Beginning with the first line, transcribe the entries below exactly through the line containing "Task: Click the 'Включить Premium' button", inclusive.

(GIVEN ENTRIES)
Content starts
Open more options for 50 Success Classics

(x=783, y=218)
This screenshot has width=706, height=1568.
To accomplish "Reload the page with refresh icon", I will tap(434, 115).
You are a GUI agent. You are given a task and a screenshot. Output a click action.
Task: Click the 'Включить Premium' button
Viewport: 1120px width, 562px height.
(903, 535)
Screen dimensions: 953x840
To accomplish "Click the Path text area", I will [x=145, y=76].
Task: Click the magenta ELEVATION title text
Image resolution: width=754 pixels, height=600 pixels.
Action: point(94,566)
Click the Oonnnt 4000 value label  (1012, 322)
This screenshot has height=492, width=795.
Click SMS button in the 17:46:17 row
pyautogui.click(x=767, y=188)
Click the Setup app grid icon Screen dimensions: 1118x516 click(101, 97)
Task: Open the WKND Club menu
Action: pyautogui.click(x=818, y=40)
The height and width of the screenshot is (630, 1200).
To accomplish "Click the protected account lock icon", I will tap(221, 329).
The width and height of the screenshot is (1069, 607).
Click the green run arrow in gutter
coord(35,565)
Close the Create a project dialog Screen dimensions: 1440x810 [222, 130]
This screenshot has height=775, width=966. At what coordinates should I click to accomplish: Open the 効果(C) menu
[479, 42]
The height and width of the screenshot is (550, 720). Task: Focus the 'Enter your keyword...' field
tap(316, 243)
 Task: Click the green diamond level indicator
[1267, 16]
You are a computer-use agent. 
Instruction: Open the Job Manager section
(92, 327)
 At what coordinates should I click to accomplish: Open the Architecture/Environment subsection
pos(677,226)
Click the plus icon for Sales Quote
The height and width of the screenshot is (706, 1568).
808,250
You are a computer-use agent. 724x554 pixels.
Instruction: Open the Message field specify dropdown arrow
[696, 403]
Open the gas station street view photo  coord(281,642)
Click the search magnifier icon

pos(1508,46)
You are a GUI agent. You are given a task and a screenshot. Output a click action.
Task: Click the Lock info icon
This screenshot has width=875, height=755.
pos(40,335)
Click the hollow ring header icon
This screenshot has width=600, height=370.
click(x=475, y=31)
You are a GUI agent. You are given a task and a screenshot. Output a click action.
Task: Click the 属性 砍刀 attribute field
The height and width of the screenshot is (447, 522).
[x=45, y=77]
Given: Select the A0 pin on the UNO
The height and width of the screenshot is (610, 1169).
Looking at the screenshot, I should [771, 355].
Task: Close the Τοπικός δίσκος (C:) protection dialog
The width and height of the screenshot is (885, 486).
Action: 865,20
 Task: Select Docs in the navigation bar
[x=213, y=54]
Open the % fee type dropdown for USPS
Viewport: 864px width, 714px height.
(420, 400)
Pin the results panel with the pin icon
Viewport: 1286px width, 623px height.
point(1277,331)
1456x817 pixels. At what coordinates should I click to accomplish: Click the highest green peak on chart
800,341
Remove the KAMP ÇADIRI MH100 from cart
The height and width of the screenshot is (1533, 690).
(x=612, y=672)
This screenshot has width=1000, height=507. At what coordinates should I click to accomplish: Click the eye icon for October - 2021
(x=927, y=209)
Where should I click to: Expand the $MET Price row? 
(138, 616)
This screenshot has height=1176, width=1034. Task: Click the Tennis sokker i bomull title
Content ends
(RESULT OF THE TASK)
Open more options for 50 Success Classics

(x=783, y=218)
This screenshot has width=706, height=1568.
To accomplish "Reload the page with refresh icon", I will tap(434, 115).
You are a GUI agent. You are given a task and a screenshot. Output a click action.
Task: Click the 'Включить Premium' button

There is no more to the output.